As others have pointed out, two genes are homologs if they evolved from a common ancestor. Two genes are orthologs of each other if, in the gene family tree, the last common ancestor of those two genes was a speciation event. Two genes are paralogs of each other if, in the gene family tree, the last common ancestor of those two genes was a duplication event. This is important to know because after duplication, the genes are more likely to separately evolve more specific functions (subfunctionalization) or even new functions (neofunctionalization).
Berkeley PHOG provides a precomputed database of orthologs derived from PhyloFacts gene family trees using tree distances. The default, most stringent variant, PHOG-S, aims to predict only clusters of genes which are all superorthologs of each other, that is, there are no duplication events in the portion of the gene family tree containing them. This variant has high precision but relatively lower sensitivity. The thresholded variant, PHOG-T, ignores putative duplication events that are very close to the leaves of the gene family tree (i.e., very recent in evolutionary history). How close is "very close" is a tunable threshold which you can set based on the taxonomic distance you're interested in. E.g., the "Close" threshold (available as a preset) was tuned for human-mouse orthologs. You can change the threshold on the fly and get more and more predicted orthologs of your query sequence. The ones you got first (at a lower threshold) are closer (by tree distance, and with less duplication events in between) than the ones you got later (after increasing the threshold). This suggests they may be closer in function as well, providing an answer to your original question.
For example, this search for superorthologs of ALG2_MOUSE provides a single human superortholog, ALG2_HUMAN. But searching at the close threshold brings up another closely related human sequence, Q8NBW5 (a clone sequence that might actually have differed from ALG2_HUMAN only due to sequencing errors). The sequence ALG2_HUMAN found at the superortholog threshold (i.e., threshold 0) is closer to ALG2_MOUSE than the sequence Q8NBW5 found at the higher, "close" threshold.
The Berkeley PHOG ortholog report is also available as CSV, e.g., orthologs for ALG2_MOUSE in csv format. You can see how to construct the url if you would like to do so programmatically. We have a student working on providing them in OrthoXML format as well.

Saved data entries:
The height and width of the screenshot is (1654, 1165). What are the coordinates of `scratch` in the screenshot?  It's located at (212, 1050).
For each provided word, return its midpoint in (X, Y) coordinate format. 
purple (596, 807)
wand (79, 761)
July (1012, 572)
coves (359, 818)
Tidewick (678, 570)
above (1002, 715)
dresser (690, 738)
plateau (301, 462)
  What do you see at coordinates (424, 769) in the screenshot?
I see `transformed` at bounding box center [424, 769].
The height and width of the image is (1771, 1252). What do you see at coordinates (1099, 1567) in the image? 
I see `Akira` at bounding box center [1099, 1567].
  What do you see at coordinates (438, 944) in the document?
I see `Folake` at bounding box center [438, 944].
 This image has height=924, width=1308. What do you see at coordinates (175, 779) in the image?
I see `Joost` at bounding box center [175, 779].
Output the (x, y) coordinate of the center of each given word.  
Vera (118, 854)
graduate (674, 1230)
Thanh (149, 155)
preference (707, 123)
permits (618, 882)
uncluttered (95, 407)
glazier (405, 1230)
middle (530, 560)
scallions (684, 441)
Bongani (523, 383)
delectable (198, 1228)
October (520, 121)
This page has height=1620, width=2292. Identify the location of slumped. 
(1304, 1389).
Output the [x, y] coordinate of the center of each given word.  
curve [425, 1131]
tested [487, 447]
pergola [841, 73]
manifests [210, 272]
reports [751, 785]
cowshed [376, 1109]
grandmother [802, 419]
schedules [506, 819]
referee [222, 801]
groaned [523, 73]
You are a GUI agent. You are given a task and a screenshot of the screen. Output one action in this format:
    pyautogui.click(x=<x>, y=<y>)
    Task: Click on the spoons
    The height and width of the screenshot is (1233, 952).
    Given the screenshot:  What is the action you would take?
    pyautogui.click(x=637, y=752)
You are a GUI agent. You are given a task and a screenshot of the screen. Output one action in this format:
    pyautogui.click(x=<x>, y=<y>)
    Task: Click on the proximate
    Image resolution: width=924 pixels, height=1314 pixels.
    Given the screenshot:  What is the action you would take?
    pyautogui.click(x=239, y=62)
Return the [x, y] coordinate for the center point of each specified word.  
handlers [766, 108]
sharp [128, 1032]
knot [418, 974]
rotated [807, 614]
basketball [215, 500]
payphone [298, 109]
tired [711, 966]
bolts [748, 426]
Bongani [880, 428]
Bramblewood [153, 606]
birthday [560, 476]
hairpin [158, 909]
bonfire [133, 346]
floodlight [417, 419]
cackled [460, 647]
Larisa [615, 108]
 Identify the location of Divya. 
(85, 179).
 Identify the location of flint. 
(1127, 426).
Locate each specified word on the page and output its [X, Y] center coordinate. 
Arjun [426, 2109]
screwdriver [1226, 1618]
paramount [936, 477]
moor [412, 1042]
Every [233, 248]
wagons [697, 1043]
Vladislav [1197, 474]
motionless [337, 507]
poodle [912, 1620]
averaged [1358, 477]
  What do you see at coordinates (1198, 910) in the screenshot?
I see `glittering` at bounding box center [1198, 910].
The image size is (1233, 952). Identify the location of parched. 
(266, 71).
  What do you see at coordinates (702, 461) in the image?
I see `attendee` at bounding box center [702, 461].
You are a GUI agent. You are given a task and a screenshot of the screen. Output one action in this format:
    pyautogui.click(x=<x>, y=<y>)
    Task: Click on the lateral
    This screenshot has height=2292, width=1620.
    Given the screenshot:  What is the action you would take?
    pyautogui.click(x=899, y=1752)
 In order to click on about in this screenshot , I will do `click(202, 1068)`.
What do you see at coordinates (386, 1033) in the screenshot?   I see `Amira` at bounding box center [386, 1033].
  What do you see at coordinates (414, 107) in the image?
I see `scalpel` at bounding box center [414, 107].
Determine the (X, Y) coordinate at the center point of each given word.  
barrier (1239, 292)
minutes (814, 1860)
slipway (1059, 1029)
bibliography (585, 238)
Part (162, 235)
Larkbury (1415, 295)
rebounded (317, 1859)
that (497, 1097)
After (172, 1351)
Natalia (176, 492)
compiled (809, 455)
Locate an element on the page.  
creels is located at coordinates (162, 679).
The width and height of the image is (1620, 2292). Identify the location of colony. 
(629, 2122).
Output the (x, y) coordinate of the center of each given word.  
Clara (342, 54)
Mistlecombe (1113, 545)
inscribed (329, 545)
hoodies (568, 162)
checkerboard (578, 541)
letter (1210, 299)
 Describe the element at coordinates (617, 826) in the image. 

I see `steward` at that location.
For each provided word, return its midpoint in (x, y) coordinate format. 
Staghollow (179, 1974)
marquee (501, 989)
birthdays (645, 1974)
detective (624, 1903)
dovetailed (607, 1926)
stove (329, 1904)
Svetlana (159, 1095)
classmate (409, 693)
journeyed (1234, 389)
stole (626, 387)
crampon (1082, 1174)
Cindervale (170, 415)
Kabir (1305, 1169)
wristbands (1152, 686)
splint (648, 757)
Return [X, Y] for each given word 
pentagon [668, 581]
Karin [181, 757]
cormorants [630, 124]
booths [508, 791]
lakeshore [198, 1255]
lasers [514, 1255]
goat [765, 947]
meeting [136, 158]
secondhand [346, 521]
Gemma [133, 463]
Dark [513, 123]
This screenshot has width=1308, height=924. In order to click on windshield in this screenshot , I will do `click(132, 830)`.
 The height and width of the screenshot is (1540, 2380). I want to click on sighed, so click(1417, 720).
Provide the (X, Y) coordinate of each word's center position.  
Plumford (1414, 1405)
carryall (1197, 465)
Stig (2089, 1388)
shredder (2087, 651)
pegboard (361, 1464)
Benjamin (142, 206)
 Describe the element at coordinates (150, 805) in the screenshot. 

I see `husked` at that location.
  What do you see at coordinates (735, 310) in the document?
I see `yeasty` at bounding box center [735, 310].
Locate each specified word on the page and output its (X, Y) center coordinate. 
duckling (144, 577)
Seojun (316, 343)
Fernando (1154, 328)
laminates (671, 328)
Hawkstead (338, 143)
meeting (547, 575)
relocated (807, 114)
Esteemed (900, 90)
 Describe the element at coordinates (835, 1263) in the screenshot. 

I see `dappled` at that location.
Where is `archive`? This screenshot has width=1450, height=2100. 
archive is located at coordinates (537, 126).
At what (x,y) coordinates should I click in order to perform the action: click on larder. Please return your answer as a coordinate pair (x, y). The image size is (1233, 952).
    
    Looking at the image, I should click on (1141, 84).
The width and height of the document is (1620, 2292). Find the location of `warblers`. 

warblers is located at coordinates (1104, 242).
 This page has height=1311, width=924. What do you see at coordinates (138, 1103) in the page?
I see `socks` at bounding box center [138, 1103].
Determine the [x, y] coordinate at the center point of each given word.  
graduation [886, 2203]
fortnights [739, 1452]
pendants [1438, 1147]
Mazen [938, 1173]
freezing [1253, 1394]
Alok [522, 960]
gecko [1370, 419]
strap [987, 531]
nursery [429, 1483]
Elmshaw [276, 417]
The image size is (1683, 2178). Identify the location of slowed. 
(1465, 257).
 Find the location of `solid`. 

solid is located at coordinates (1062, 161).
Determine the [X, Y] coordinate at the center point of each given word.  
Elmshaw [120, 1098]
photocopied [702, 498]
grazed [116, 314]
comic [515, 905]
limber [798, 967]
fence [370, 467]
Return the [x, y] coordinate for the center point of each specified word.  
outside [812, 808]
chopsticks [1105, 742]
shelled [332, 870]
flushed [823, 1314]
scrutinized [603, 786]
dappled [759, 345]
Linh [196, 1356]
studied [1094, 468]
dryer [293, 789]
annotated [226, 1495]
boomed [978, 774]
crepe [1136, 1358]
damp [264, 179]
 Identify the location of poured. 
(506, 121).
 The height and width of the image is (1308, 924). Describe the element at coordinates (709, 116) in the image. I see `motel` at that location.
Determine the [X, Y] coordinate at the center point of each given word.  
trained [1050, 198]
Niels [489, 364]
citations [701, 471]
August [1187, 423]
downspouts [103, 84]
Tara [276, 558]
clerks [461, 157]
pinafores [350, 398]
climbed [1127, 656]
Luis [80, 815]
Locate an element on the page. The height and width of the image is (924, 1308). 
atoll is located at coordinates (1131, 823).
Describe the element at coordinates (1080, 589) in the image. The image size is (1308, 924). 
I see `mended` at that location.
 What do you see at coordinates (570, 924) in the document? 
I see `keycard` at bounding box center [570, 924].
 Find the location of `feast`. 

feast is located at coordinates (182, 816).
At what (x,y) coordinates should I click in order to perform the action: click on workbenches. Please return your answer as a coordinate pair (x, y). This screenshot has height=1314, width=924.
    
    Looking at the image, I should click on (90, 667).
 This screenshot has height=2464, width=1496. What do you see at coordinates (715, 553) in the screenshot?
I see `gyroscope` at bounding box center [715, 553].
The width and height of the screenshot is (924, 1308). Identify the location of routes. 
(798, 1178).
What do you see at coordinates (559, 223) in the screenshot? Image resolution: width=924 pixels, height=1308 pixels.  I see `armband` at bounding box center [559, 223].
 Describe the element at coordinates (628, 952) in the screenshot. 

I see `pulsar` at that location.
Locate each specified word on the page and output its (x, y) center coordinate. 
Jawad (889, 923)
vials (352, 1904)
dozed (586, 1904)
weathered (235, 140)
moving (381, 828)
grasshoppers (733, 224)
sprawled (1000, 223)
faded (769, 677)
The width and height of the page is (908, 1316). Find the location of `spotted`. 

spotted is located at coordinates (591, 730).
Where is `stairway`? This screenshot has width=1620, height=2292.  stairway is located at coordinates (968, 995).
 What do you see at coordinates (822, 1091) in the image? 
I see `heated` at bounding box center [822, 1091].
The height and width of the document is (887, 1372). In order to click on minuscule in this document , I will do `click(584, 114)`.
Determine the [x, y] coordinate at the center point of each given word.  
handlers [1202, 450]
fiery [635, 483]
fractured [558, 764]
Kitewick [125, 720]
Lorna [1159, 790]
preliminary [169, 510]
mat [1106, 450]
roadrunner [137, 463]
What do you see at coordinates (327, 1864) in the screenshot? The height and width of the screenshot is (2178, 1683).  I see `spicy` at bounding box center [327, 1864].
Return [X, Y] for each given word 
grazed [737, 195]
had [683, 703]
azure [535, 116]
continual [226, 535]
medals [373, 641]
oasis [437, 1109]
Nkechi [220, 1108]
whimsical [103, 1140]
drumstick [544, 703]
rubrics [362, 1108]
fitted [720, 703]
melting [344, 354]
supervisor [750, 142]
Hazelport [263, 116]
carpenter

- **What this task involves**
From the text on orthologs and paralogs, return word for word the stretch from "For example, this" through "format as well.".

- **Output for this exercise**
For example, this search for superorthologs of ALG2_MOUSE provides a single human superortholog, ALG2_HUMAN. But searching at the close threshold brings up another closely related human sequence, Q8NBW5 (a clone sequence that might actually have differed from ALG2_HUMAN only due to sequencing errors). The sequence ALG2_HUMAN found at the superortholog threshold (i.e., threshold 0) is closer to ALG2_MOUSE than the sequence Q8NBW5 found at the higher, "close" threshold.
The Berkeley PHOG ortholog report is also available as CSV, e.g., orthologs for ALG2_MOUSE in csv format. You can see how to construct the url if you would like to do so programmatically. We have a student working on providing them in OrthoXML format as well.